Условие задания ▸
Напишите продолжение текста о переводе общественно-политических реалий в романе «Любовник смерти» на английский и сербский языки, начав сразу после его последнего предложения.

Фрагмент документа ▸
++++++++++++++++++++
При передаче на английский и сербский языки общественно-политических
реалий в романе «Любовник смерти» Б. Акунина использовались различные способы
перевода: транскрипция, освоение, контекстуальный перевод, нулевой перевод,
функциональные аналоги, однако при переводе романа на английский язык
предпочтение отдавалось приблизительному переводу, в частности — функциональным
аналогам. При этом, национальное своеобразие сохраняется при использовании
транскрипции как способа передачи реалий на иностранный язык и теряется при
употреблении функциональных аналогов, контекстуального или нулевого перевода. По
результатам проведенного анализа можно заключить, что в сербском варианте романа
переводчики чаще прибегали к транскрипции, чем к приблизительному переводу. В то
время как в английском переводе романа основным способом передачи общественнополитических реалий стали функциональные аналоги. Тем самым, сербским
переводчикам удалось лучше передать культурно-историческое своеобразие эпохи
начала XX века.
++++++++++++++++++++
Раздел данных ▸
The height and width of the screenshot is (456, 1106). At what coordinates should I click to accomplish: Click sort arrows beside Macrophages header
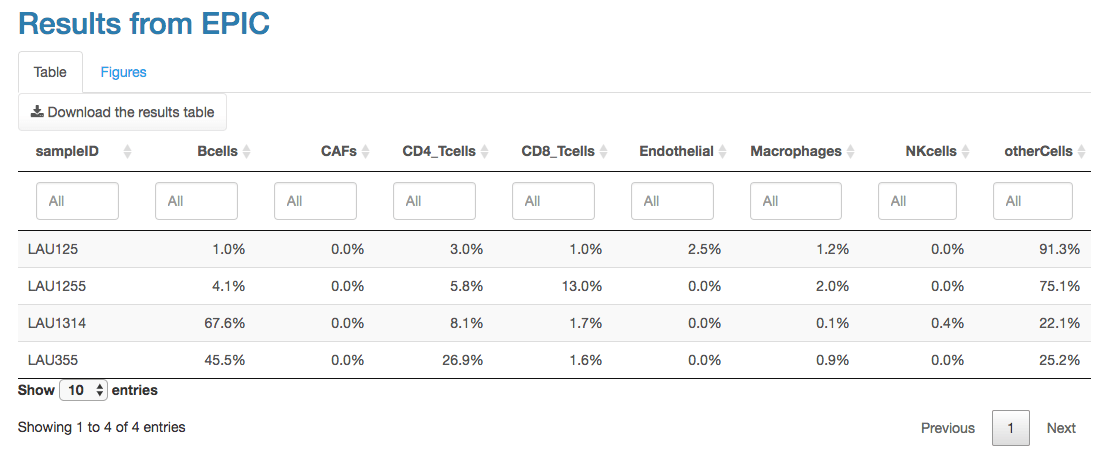click(x=850, y=152)
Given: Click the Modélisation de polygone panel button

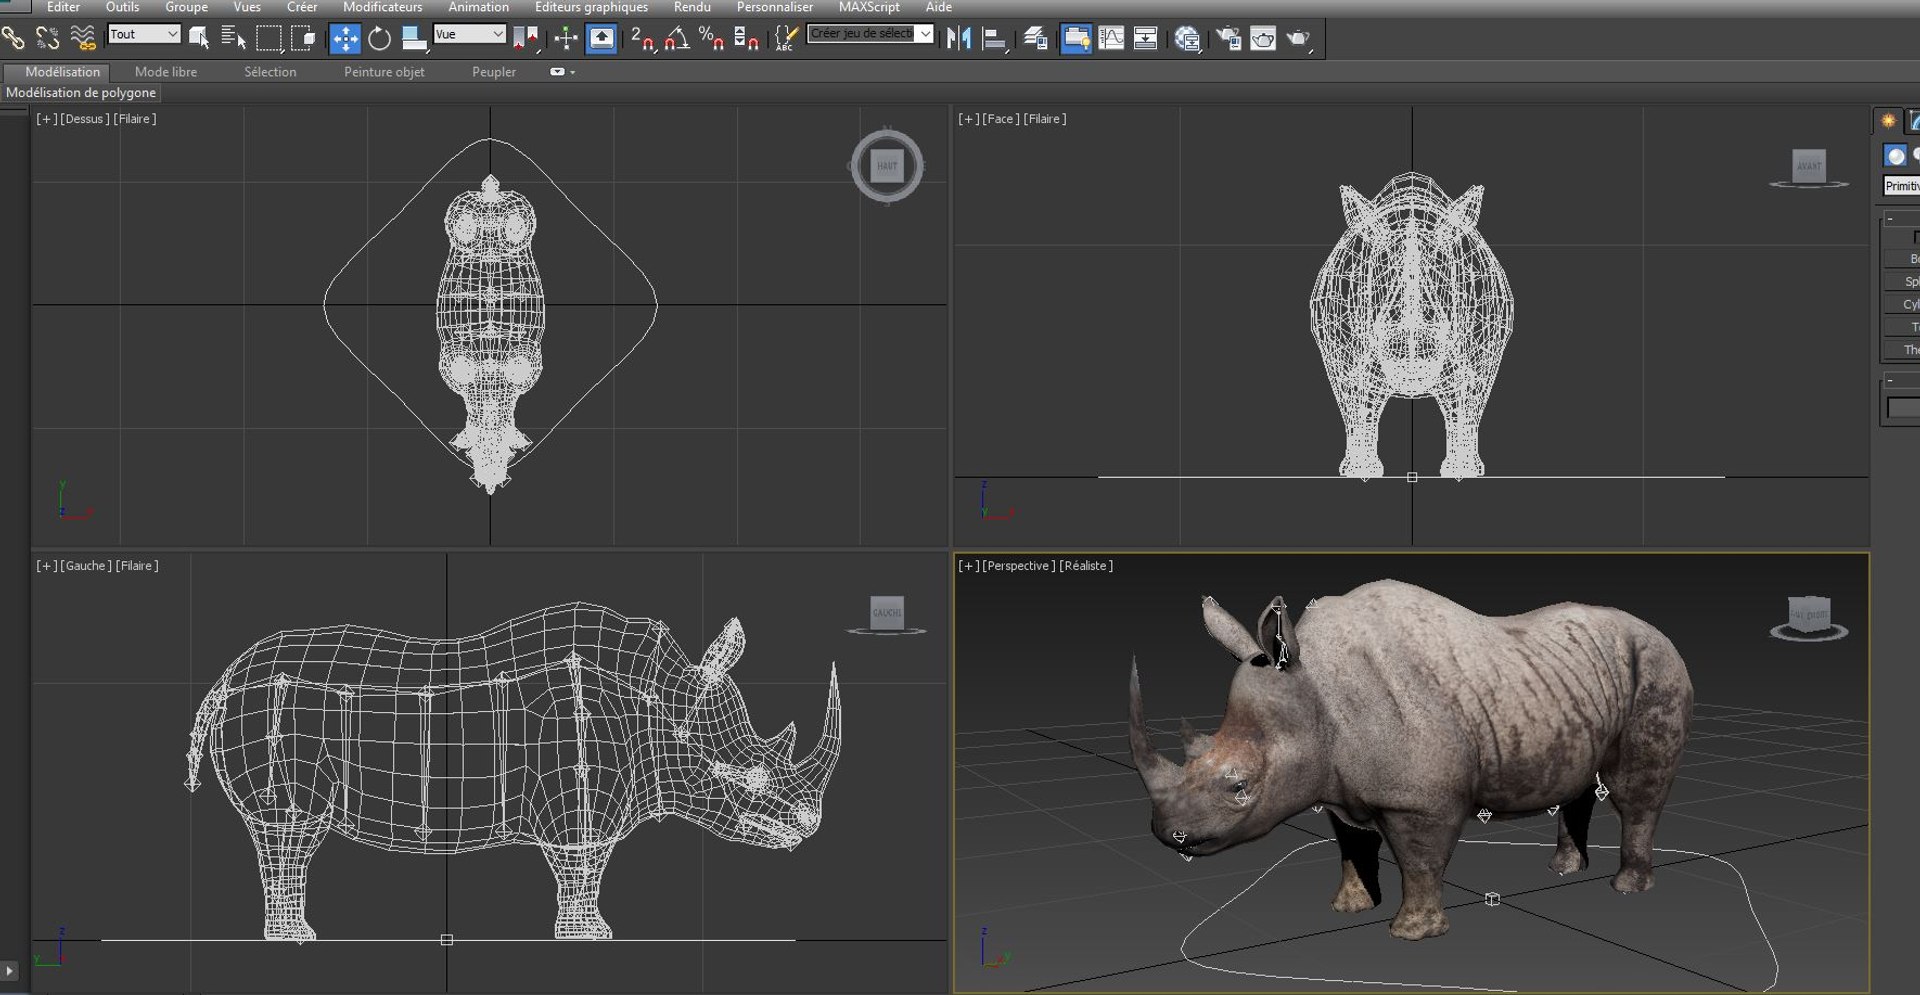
++++++++++++++++++++
Ответ к заданию ▸
При анализе способов перевода имен собственных в романе было выявлено, что
основным способом их передачи как на сербский, так и на английский языки является
транскрипция. В некоторых случаях перевода имен собственных на английский язык
встречается транслитерация. При переводе говорящих имен, вызывающих
определённые сложности и имеющих важное значение, которое необходимо донести до
читателя, переводчиками были использованы различные способы перевода, в том числе
неологизмы, калькирование, функциональные аналоги и освоение.
С целью передачи стилизованной речи переводчики прибегли к различным
способам сохранения ее окраски и колоритности. При переводе арго одним из наиболее
часто употребляемых приемов стал поиск эквивалента, что не всегда позволяло в
полной мере выразить смысл и значение русского слова, однако переводчикам
сербского языка удало сь выполнить свою задачу путем использования
I90
функционального аналога, а в английском языке — контекстуального перевода.
Переводчики прибегали к поиску эквивалента разговорных слов, однако с частичной
потерей смысла, поскольку в языке перевода отсутствуют их аналоги.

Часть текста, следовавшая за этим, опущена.